‘He was not of an age, but for all time!’ That’s what Shakespeare’s friend Ben Jonson wrote in memory of him, a mere seven years after he died, and long before some kind of posterity had had a chance to show its hand. Such claims were not that uncommonly made for poets of the period; but in Shakespeare’s case, almost uniquely, they’ve so far proved true.
What kind of stature is this? For Jonson it’s the capacity to transcend the narrow interests of an era, of a particular time and place – to have the more universal appeal of the great classical authors. We take all this as read, of course, now, in Shakespeare’s case. Yet we’re often reminded, too, that Shakespeare also has a more local habitation.
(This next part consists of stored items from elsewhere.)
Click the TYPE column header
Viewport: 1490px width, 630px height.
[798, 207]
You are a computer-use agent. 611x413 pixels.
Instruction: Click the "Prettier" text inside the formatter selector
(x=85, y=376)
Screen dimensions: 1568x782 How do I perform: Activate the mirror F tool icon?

We’ve all come across the phrase ‘Shakespeare’s England’ – and this certainly marks him out from most of the other greats of English literature. We have Hardy’s Wessex, Joyce’s Dublin, the Brontes’ Yorkshire, but it’s rare indeed that anybody gets to have a whole country. In fact, the area around Stratford is marketed to tourists online not as Shakespeare’s Warwickshire, but as his England. There’s obviously a unique relationship between the Swan of Avon and the nation. That England’s national poet should also be an author of universal appeal and renown would appear to be just one more bit of evidence that God is, indeed, an Englishman.
It’s customary to trace this relationship back to the eighteenth century, when Shakespeare was canonised as a ‘bard’ – that particular title suggests, or proposes, an organic connection between people and poet; it makes the poet the one who ‘tells the tale of the tribe’, as Ezra Pound put it.
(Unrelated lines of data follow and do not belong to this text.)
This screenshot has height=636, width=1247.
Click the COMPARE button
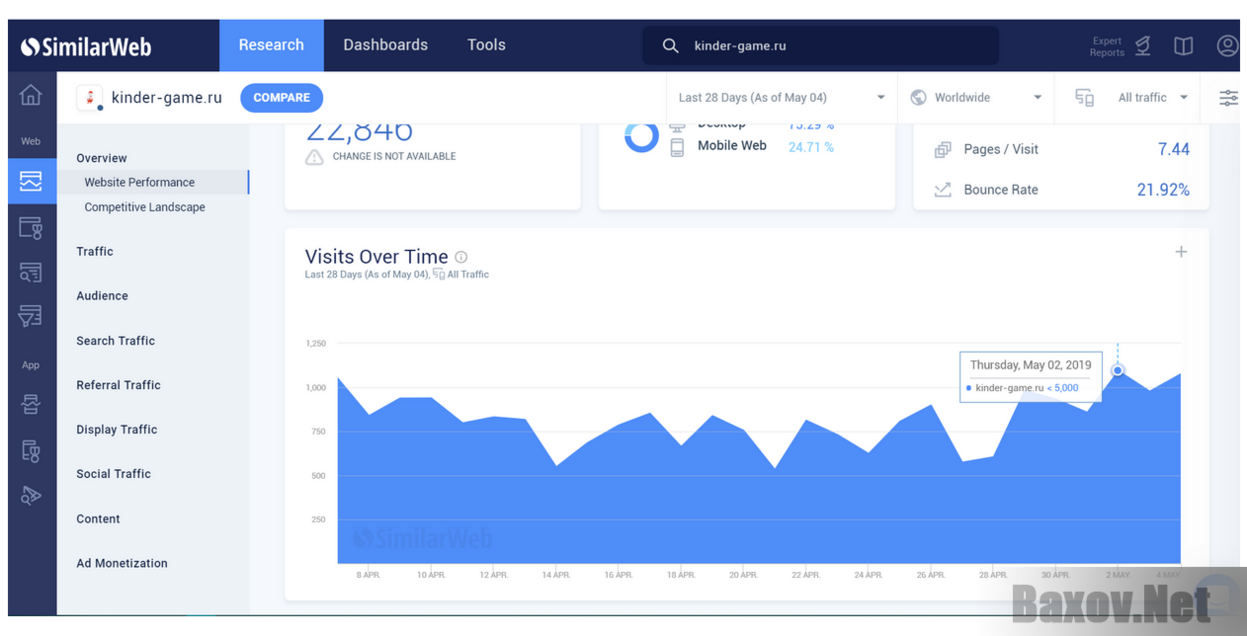pos(281,98)
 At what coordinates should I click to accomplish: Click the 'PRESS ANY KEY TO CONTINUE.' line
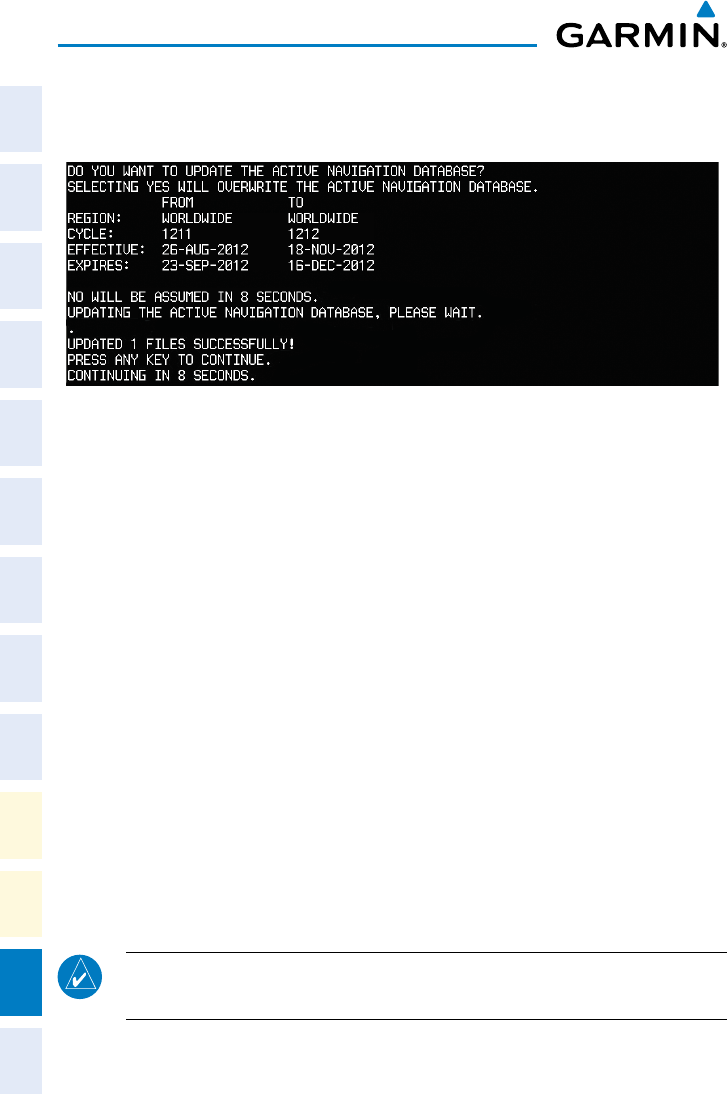click(x=169, y=360)
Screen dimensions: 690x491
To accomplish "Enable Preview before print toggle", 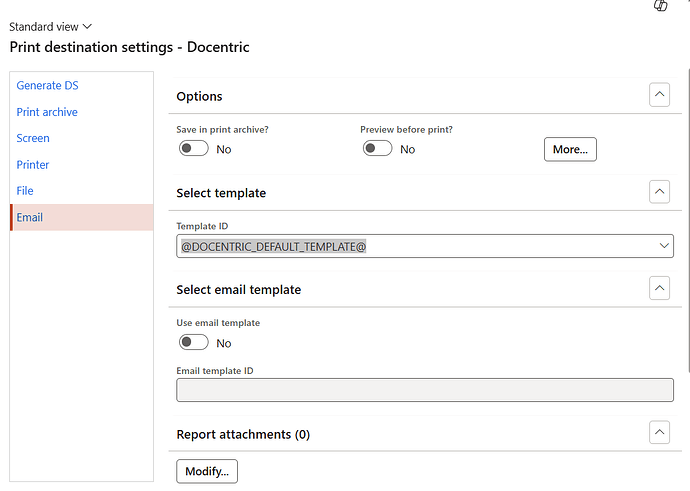I will (377, 149).
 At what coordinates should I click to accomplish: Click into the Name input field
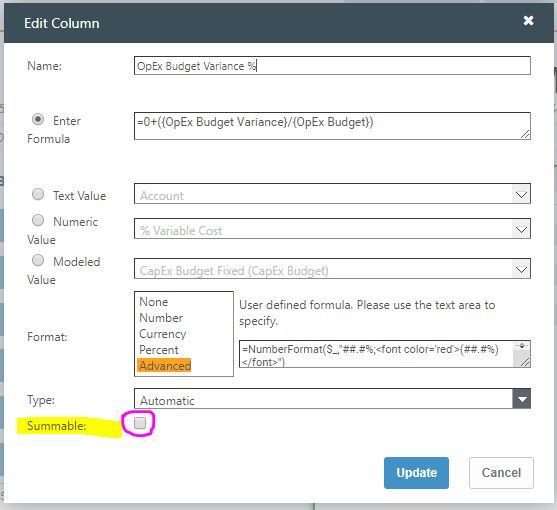[x=332, y=66]
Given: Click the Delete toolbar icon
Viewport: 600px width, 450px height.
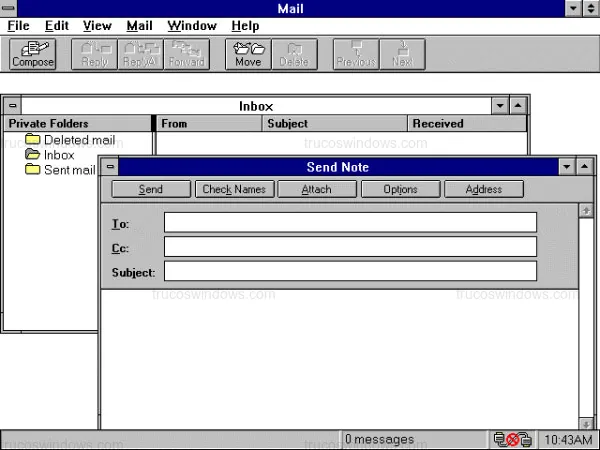Looking at the screenshot, I should (x=294, y=54).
Yet it’s doubtful that this would’ve happened if Shakespeare’s works hadn’t included at least ten plays which dealt with the lives and deaths of several English kings – the ‘Histories’, as the first folio labels them, which took their fundamental material from the popular, and recently published, Holinshed’s Chronicles. These plays helped to crystallise a sense of a vivid national story, played out by larger than life heroes and villains, which has left its mark on the national consciousness. Shakespeare’s history plays became a source in themselves, shaping subsequent attempts to tell the national story. Just think how far the common perception of Richard III, for example, has been shaped by Shakespeare’s portrayal of him – it’s doubtful that there’d have been such fuss over the discovery and burial of his remains if we hadn’t long grown used to perceiving him through Shakespeare’s eyes.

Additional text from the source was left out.